TASK GOAL:
When a line in the data below includes "column", count it; then give only the total.

THE RECORDS:
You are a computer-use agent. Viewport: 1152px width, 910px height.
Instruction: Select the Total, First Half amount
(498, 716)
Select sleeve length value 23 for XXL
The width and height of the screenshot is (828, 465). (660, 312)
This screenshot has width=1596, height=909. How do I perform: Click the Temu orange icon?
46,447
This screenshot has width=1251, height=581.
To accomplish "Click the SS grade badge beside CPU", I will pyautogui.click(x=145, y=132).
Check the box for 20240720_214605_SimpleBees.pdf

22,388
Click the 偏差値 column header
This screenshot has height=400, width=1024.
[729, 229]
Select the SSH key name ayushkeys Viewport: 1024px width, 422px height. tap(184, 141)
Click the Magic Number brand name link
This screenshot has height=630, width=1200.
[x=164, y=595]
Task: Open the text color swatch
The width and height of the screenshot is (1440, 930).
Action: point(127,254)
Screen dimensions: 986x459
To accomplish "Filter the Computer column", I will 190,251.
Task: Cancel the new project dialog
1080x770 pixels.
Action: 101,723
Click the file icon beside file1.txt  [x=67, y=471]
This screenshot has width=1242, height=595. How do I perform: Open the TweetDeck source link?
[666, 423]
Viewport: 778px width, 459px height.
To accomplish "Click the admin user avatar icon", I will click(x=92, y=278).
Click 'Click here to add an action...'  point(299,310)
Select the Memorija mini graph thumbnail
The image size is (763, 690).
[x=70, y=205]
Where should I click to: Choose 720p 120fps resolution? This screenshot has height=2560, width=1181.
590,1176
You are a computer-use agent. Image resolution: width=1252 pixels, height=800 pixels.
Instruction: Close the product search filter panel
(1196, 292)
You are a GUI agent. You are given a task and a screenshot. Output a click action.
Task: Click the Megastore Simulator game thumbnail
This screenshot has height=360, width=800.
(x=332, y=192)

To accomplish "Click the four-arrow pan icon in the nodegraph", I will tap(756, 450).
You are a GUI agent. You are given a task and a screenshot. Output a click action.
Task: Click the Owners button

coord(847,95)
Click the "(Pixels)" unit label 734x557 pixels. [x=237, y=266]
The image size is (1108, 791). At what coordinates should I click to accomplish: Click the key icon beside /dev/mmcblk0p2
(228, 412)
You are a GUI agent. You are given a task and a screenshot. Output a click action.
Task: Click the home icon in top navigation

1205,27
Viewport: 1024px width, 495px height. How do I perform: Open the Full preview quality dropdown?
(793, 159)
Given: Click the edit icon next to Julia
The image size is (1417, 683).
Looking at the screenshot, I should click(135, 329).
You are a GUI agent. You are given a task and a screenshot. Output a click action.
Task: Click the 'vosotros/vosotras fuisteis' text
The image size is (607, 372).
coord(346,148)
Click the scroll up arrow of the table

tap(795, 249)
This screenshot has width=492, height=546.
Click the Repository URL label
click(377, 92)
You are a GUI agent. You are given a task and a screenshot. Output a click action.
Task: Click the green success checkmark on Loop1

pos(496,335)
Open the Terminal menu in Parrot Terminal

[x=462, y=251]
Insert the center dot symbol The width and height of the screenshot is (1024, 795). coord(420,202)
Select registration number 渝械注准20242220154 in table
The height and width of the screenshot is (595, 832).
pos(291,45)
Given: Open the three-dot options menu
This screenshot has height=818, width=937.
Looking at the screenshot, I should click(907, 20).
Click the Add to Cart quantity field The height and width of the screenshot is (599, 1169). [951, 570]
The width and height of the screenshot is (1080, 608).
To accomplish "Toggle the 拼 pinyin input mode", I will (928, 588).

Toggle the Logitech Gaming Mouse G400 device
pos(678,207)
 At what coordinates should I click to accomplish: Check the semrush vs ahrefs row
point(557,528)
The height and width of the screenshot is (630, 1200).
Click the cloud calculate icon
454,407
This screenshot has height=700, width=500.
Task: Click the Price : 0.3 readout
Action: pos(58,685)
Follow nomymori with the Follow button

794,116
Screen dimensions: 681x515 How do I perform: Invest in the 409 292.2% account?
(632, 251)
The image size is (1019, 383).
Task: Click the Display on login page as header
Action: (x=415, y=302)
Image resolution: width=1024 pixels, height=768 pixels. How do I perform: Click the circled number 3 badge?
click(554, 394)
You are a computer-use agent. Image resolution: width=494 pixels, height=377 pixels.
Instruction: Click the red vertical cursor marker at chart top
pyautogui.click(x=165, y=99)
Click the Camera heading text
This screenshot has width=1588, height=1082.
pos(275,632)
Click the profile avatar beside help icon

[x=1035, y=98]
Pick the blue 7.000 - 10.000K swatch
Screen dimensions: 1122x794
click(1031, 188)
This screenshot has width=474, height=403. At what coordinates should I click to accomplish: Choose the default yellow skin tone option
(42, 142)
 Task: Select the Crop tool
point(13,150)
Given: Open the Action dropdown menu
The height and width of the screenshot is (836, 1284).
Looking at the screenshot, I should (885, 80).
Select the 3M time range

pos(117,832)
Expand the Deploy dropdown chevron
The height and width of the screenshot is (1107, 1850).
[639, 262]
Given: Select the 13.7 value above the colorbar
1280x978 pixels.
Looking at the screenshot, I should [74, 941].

WRITTEN RESPONSE:
2